#### What the exercise asks
Please render the listing below as a two-column CSV headed instruction and response. Give one row for each instruction and its answer, put each field in quotes with line breaks replaced by spaces, and leave out the pictures.

#### Rows of pointing data
+++
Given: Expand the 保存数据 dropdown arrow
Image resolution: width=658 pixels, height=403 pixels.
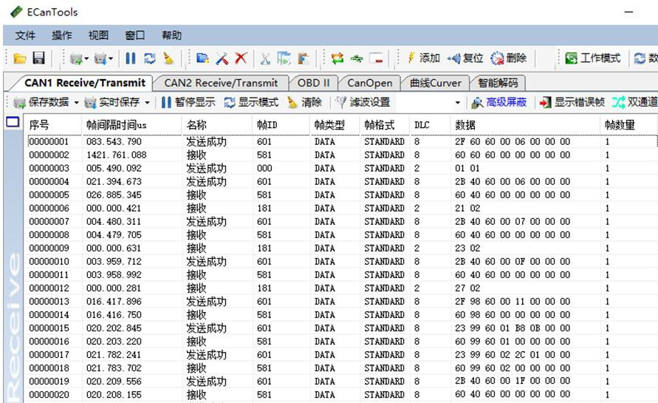Looking at the screenshot, I should point(76,103).
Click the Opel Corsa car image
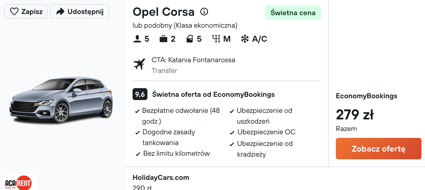Viewport: 425px width, 190px height. pos(61,100)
+++
#### The solution
instruction,response
"Given: Expand the 保存数据 dropdown arrow Image resolution: width=658 pixels, height=403 pixels.","Looking at the screenshot, I should point(76,103)."
"Click the Opel Corsa car image","Viewport: 425px width, 190px height. pos(61,100)"